Step 1 – Water Requirement
The first step in designing a solar powered water pump system is to determine the overall water requirement for the operation. This can be done in part by using the average water requirement values for various crops and livestock.
Step 2 – Water Source
The configuration of the water system will be defined primarily by the type of water source used, as well as by the local topography and the location of the delivery point The water source may be either subsurface (a well) or surface (a pond, stream, or spring).
If the water source is a well, the following items will need to be determined:
• The static water level.
• The pumping rate and associated drawdown (along with any seasonal variation).
• The water quality.
The drawdown value obtained from the well log should be used to determine the production potential of the well to ensure that the well will be able to supply the operation’s estimated water needs. If the well log indicates an excessive drawdown during the given testing time, the well may not have the capacity to meet the water demands of the project.
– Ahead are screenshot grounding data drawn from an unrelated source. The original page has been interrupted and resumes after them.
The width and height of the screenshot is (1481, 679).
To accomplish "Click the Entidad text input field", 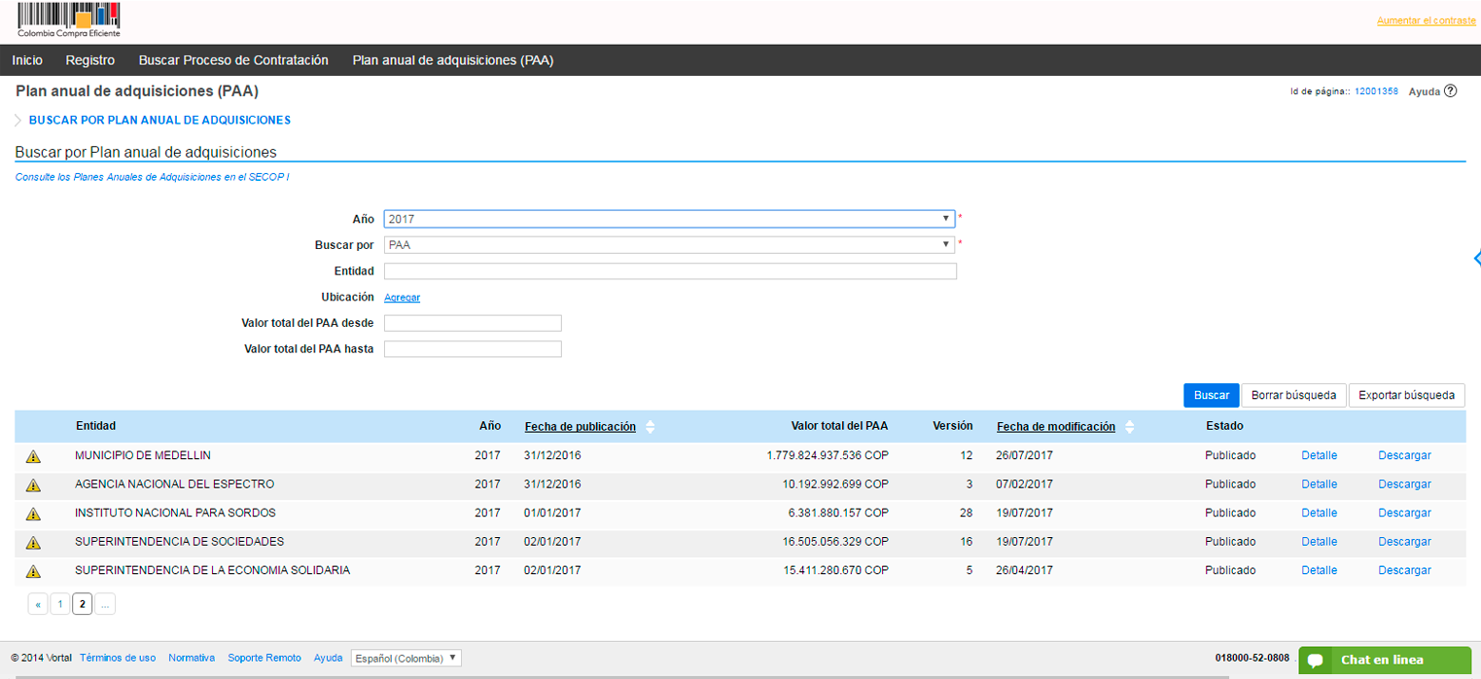I will tap(670, 271).
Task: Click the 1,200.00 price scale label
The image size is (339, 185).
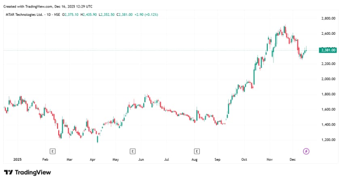Action: click(327, 140)
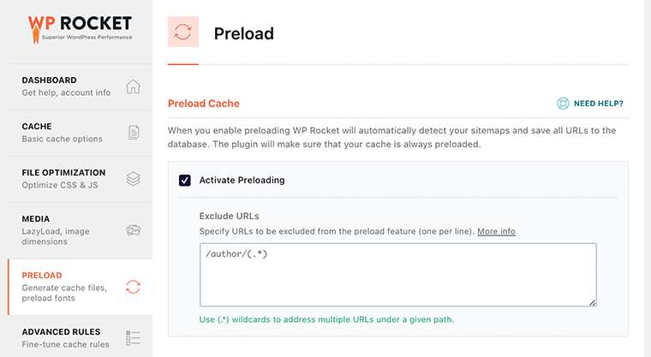651x357 pixels.
Task: Open the Cache basic options section
Action: pyautogui.click(x=81, y=134)
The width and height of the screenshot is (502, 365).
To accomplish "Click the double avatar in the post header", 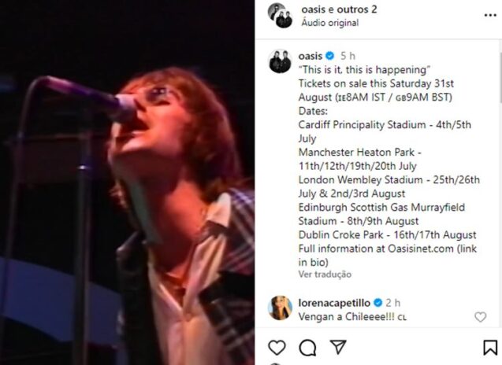I will point(280,16).
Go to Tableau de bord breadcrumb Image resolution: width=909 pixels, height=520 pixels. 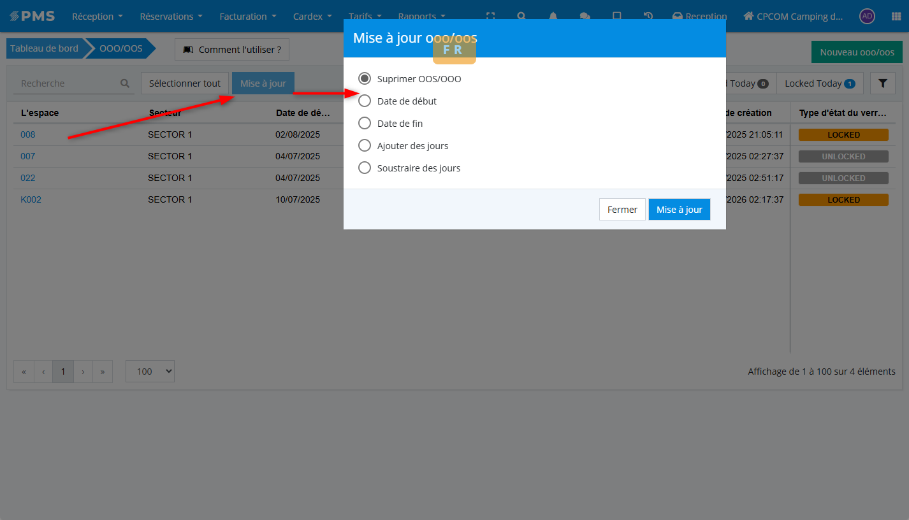pos(44,48)
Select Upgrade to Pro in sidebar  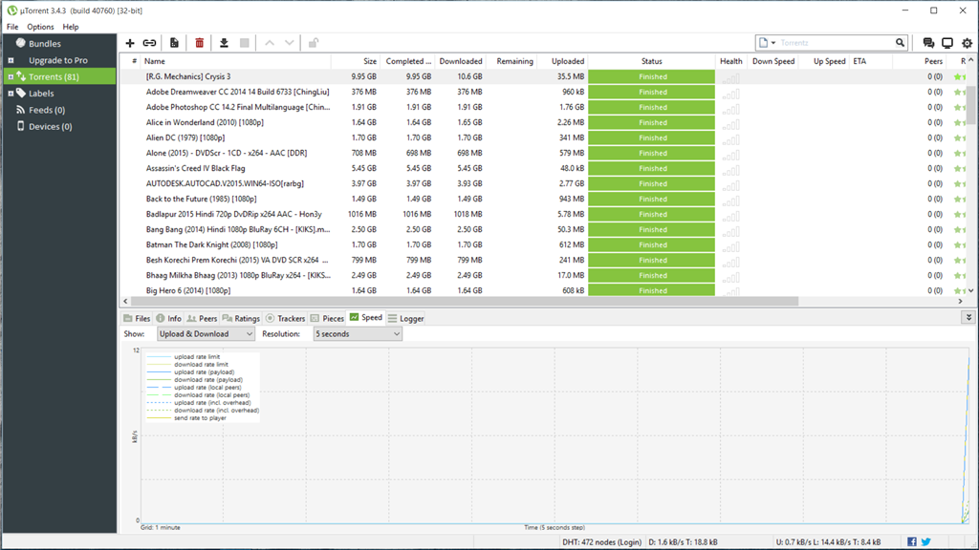point(57,60)
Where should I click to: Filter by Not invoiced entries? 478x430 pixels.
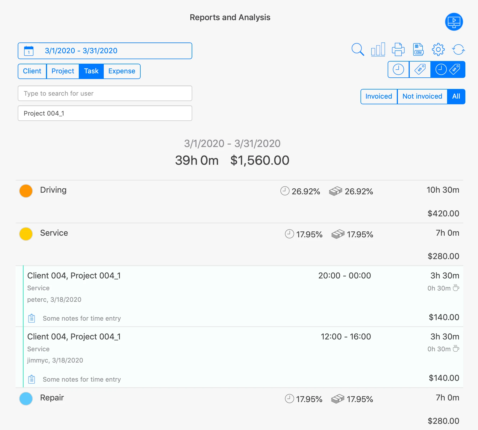[422, 96]

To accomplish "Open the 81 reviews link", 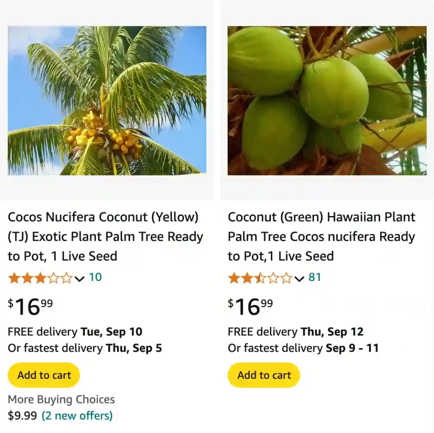I will click(315, 278).
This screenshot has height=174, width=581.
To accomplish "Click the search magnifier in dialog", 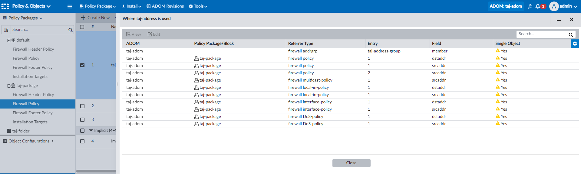I will 571,35.
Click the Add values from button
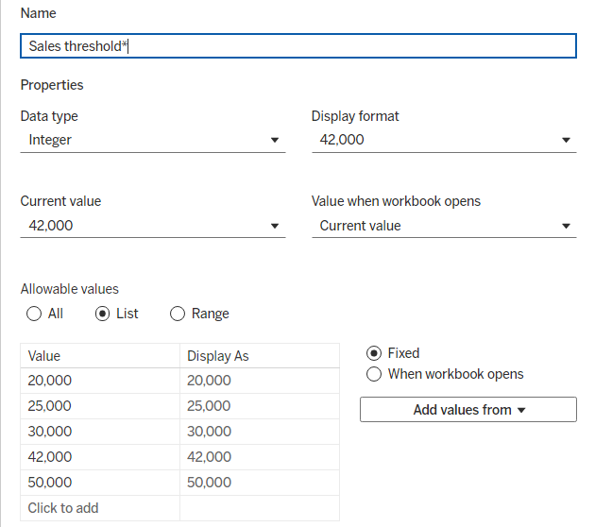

If the capacity of the well is in question, a complete well test should be performed and the drawdown levels measured for different flow rates.
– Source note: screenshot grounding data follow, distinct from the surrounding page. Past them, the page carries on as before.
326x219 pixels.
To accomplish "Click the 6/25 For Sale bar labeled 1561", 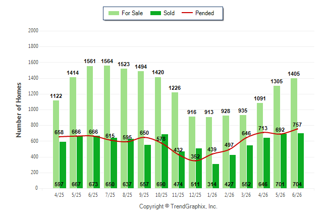I will click(x=90, y=127).
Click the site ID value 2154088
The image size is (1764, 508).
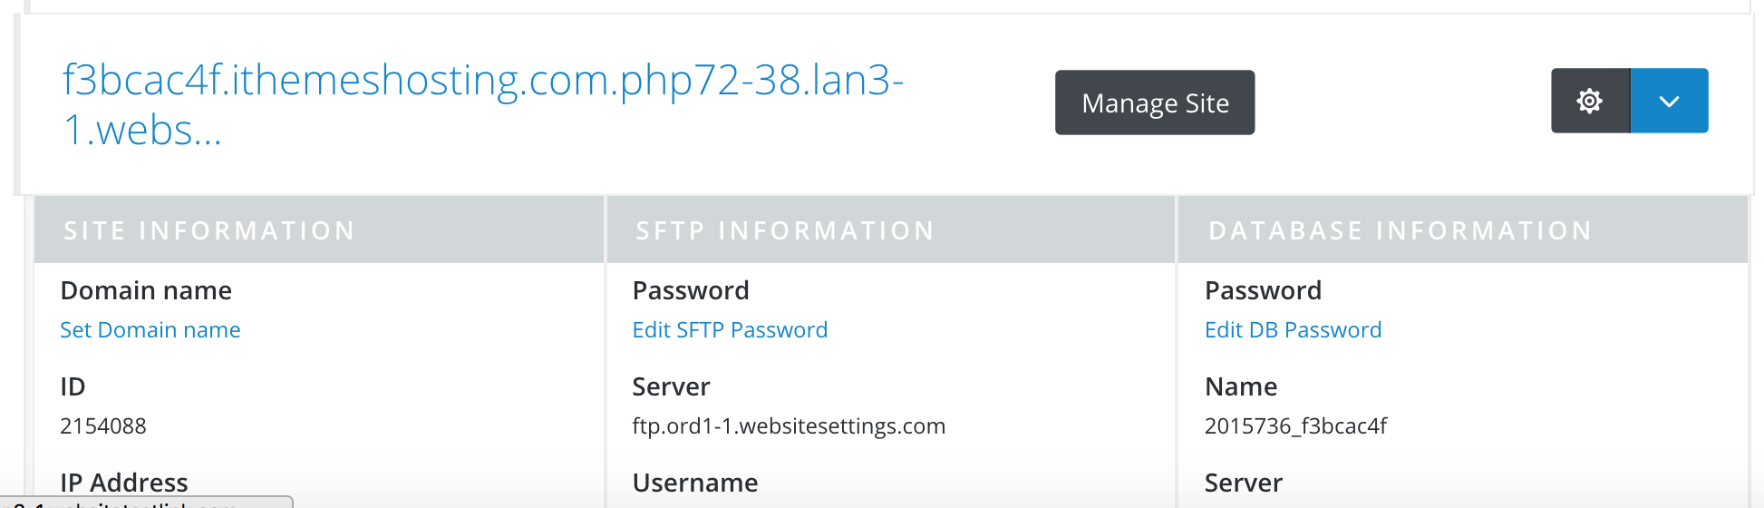pyautogui.click(x=103, y=426)
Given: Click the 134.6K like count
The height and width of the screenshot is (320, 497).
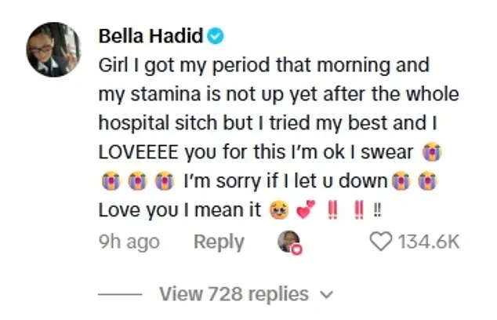Looking at the screenshot, I should [430, 242].

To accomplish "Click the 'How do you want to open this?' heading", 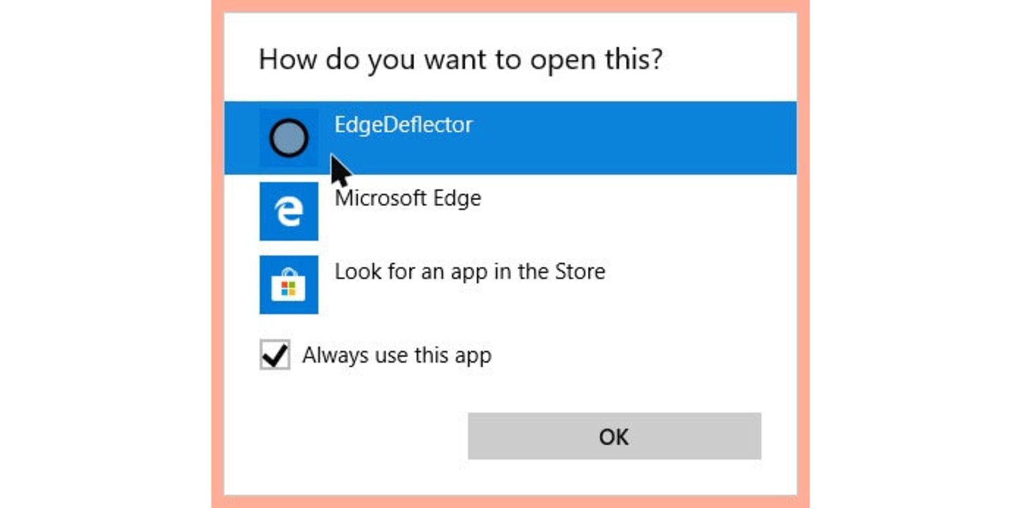I will pyautogui.click(x=461, y=59).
In addition, the drawdown level should be used when determining the pumping lift and TDH during pumping.
Step 3 – System Layout
The third step in the system development process is to determine the layout of the entire solar powered water pump system, including the locations and elevations of the following components:
• Water source
• PV panels
• Storage tanks
• Points of use (i.e. water troughs)
• Pipeline routes
In addition, secure fencing is essential to protect a PV-powered system. Secure fencing provides added protection against vandalism and theft, as well as against advertent damage from wandering wildlife or livestock.
Step 4 – Water Storage
A water storage tank is normally an essential element in an economically viable solar powered water pump system. A tank can be used to store enough water during peak energy production to meet water needs in the event of cloudy weather or maintenance issues with the power system. Ideally, the tank should be sized to store at least a three-day water supply. Multiple tanks may be required if a very large volume of water is to be stored. The area where the tank is to be placed must be stripped of all organic material, debris, roots, and sharp objects, such as rocks. The ground should then be leveled. Six inches of well- compacted ¾ -inch leveling rock underlain by a geotextile fabric should be provided as a base for the water tank. If an elevated platform or stand is required to provide adequate gravity- induced pressure for the water delivery system to operate, the platform or stand will need to be evaluated by a qualified engineer.
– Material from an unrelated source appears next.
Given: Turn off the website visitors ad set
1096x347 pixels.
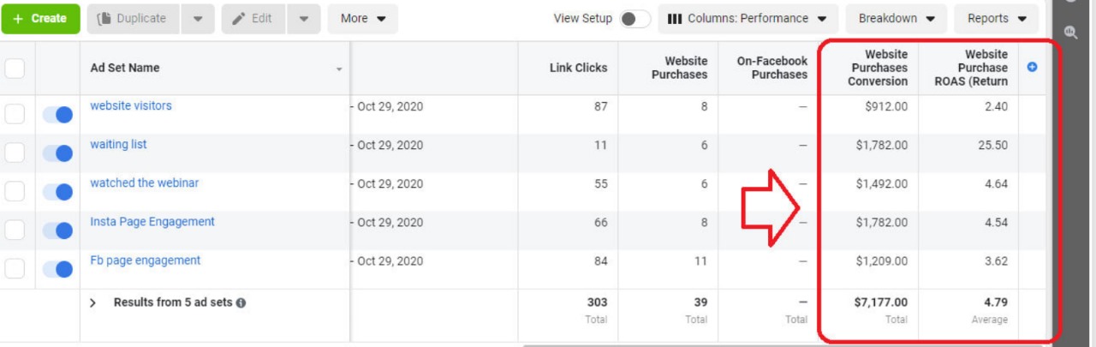Looking at the screenshot, I should (57, 115).
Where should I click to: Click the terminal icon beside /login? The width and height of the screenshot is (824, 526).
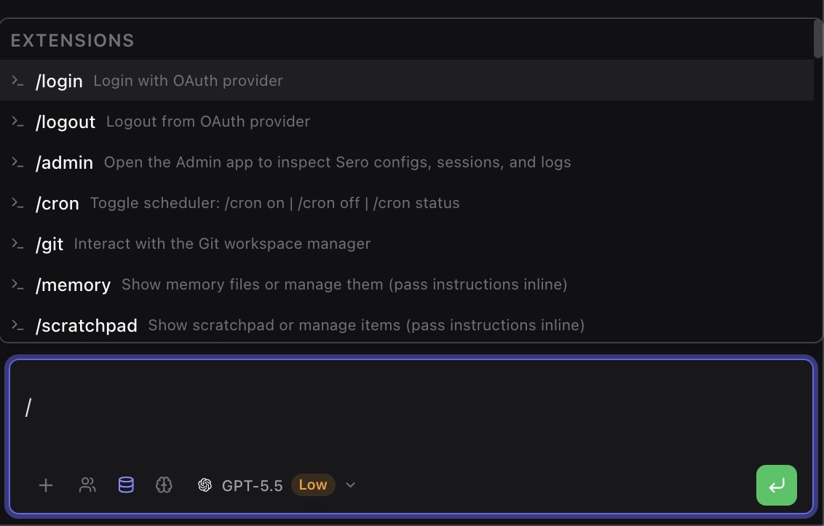pos(17,81)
Step 5 – Solar Insolation and PV Panel Location
In order to maximize the solar-powered system’s energy production, the panels should be south facing with no significant shading in their vicinity in order to achieve full sun exposure. However, partial shading (e.g., shadows from tall trees) in the distance during the early morning or late afternoon may be unavoidable. The effects of any shading present should be considered when determining the amount of available solar energy. Also consider the potential effects that the slope and aspect of future shading due to continued tree growth may have. The solar array should be placed as close to the pump as possible to minimize the electric wire length (and thus any energy loss), as well as installation costs.